I wonder how Fran and Molly are today? Hopefully enjoying there life away from UK Social Dis-Services!

edam · 21/08/2010 09:32

Strix - John Hemmings the MP who supported Fran says they are doing very well abroad.

The US is a country where bereaved mothers who have had stillbirths have been prosecuted for homicide. And the Appeal Court said the state's case was bollocks.

Horrifying that the state could break the law so blatantly in order to bully a labouring woman into obeying whatever orders a doctor chooses to give at some future time.

edam · 21/08/2010 09:34

Oh, and the idea that hospital staff can do what they hell they like to labouring woman because it is assumed they are 'incompetent' to give informed consent by virtue of being in labour would be very dangerous indeed.

SecretNutellaFix · 21/08/2010 09:45

There ar only 2 words here that I can think of.

Fucking Hell!

netbook · 21/08/2010 14:09

This is truly horrifying.

Did I read it right it took her 3 years to get her child back?

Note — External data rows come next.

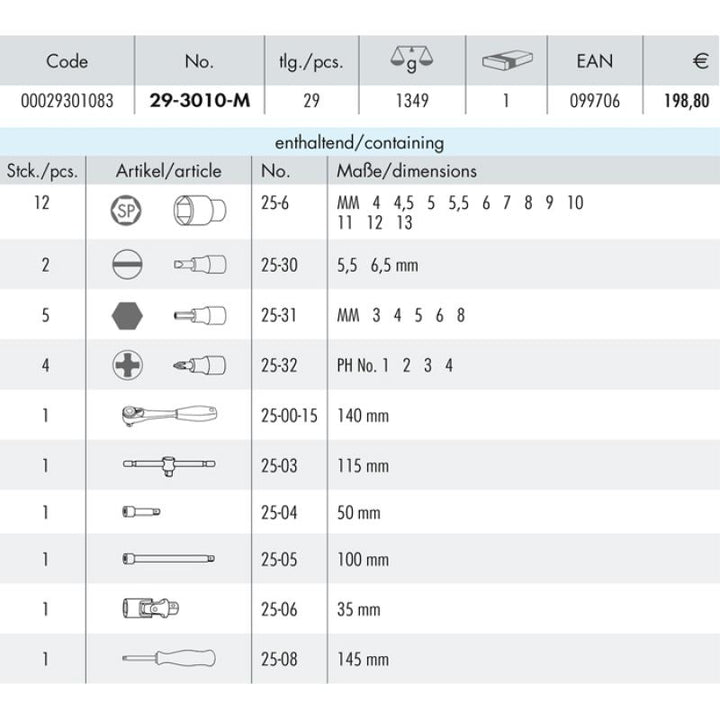Click the weight scale icon in header
This screenshot has height=720, width=720.
point(405,61)
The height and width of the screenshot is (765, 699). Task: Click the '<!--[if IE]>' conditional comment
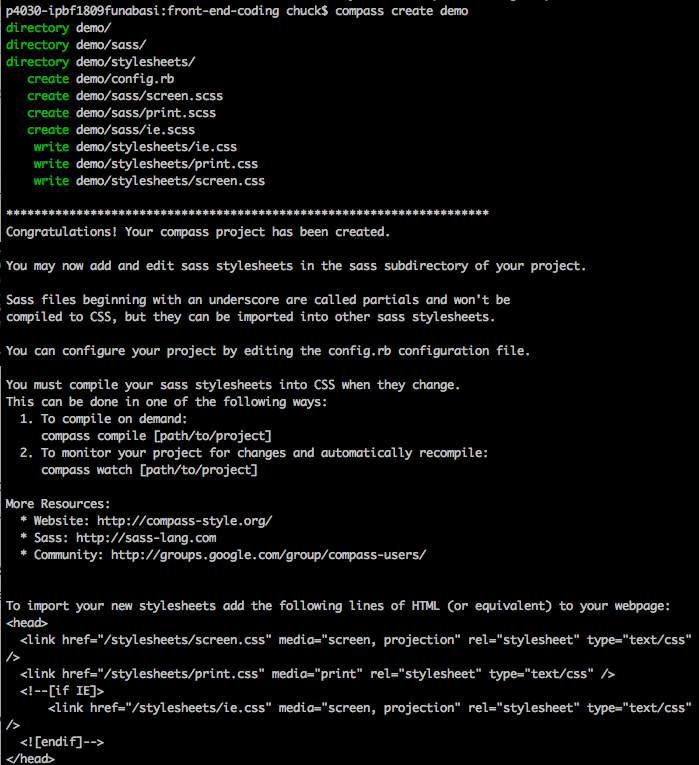(x=62, y=691)
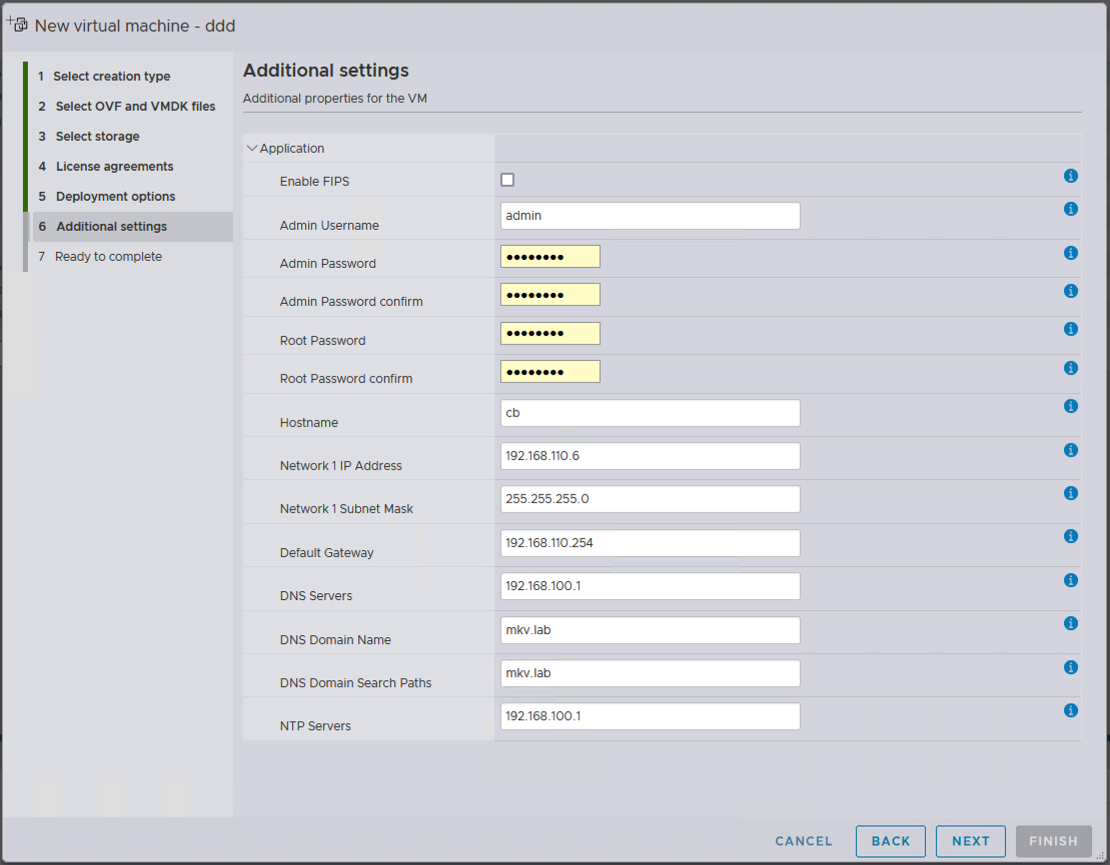The image size is (1110, 865).
Task: Cancel the virtual machine wizard
Action: (803, 841)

EdgarAllenPop · 21/08/2010 14:18

very good post stayingDTG

Eglu · 21/08/2010 14:22

THat article sums up why I would never want to give birth in the USA. It is just awful the way women are on their backs strapped to monitors as standard.

Ephiny · 24/08/2010 10:06

That is absolutely horrifying, and I say this as someone who wants an elective C-section when the time comes!

Surely we all have the right to refuse medical treatment for ourselves? How can we justify trying to remove that basic human right from women who happen to be pregnant/in labour?

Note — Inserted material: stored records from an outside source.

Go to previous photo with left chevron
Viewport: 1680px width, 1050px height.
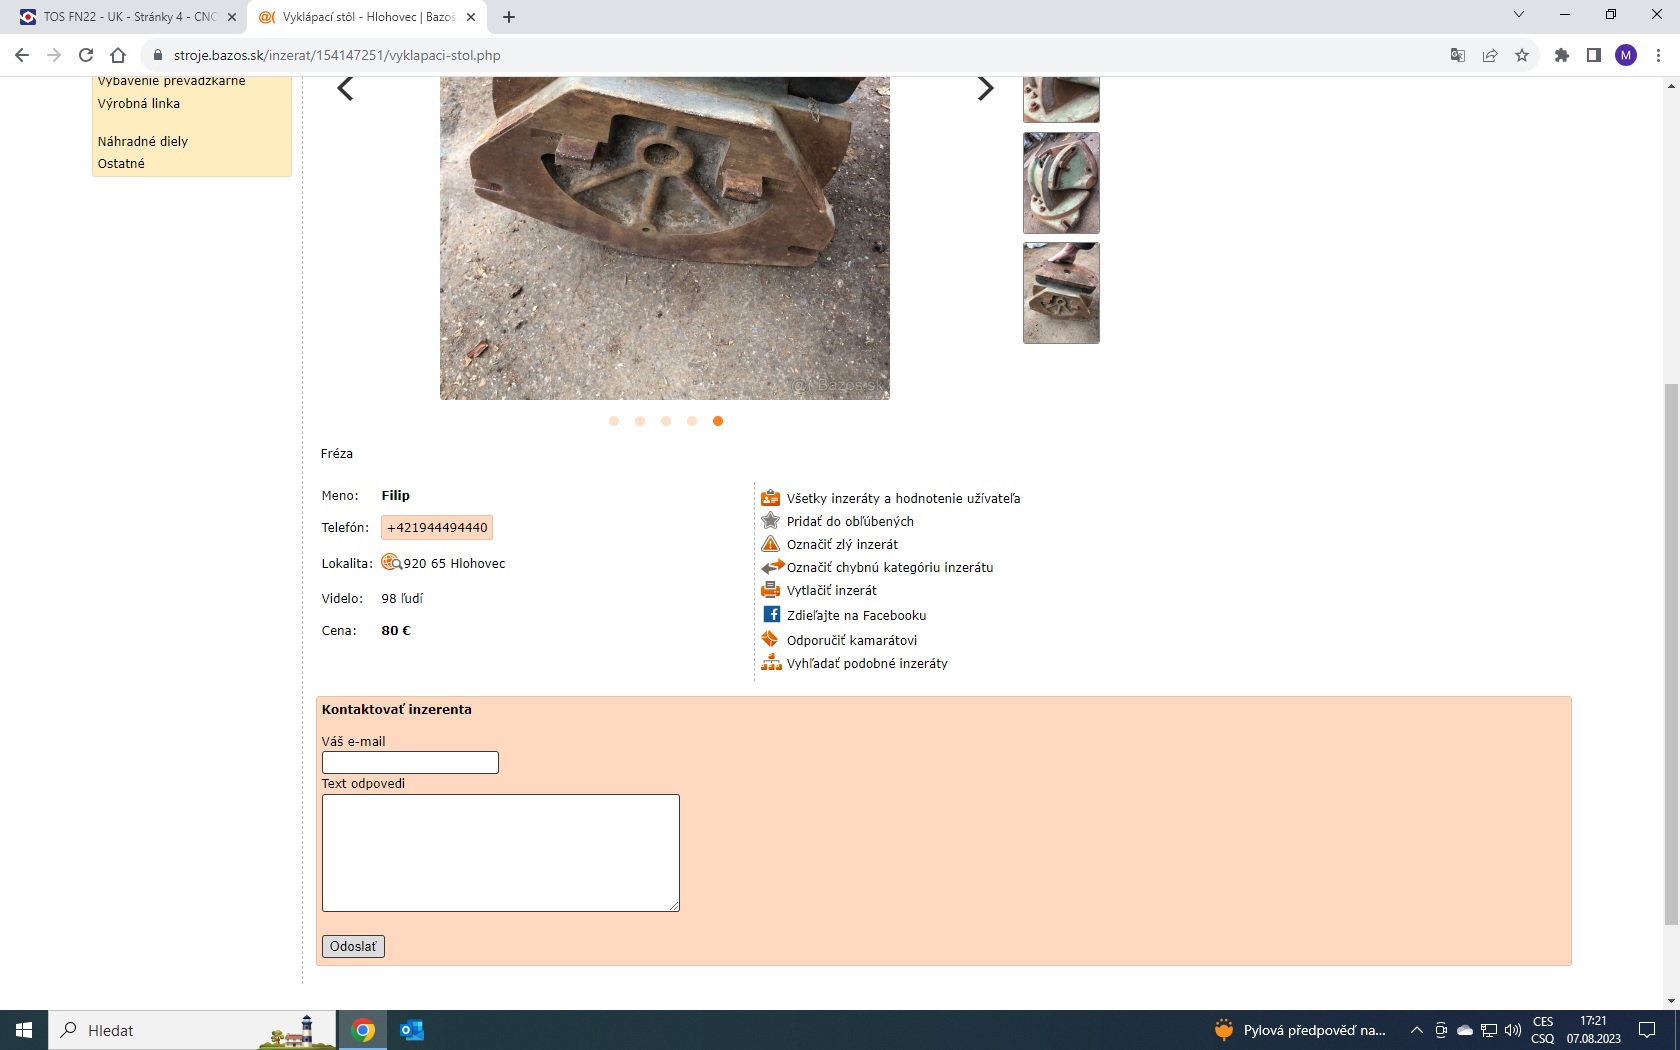[345, 89]
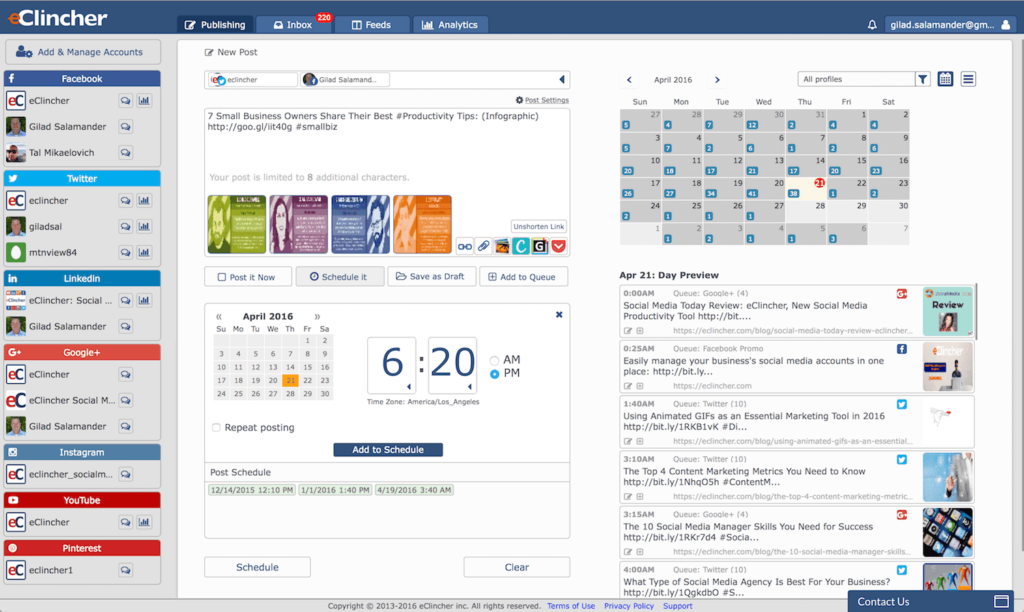Image resolution: width=1024 pixels, height=612 pixels.
Task: Open the Pocket icon in post editor
Action: [559, 246]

As for 'pre-authorising' medical staff to do whatever they want during the labour without any need to ask for consent at the time, presumably meaning the woman has no right to refuse anything, I am really quite uncomfortable with that as a general concept.

No wonder women go for home births and independent midwives.

expatinscotland · 24/08/2010 10:17

Another reason why I chose to give birth to all three of my children here in Scotland.

I'd never give birth in the US and highly advise my daughters not to do so, either. Thankfully, they're growing up to be sensibly British.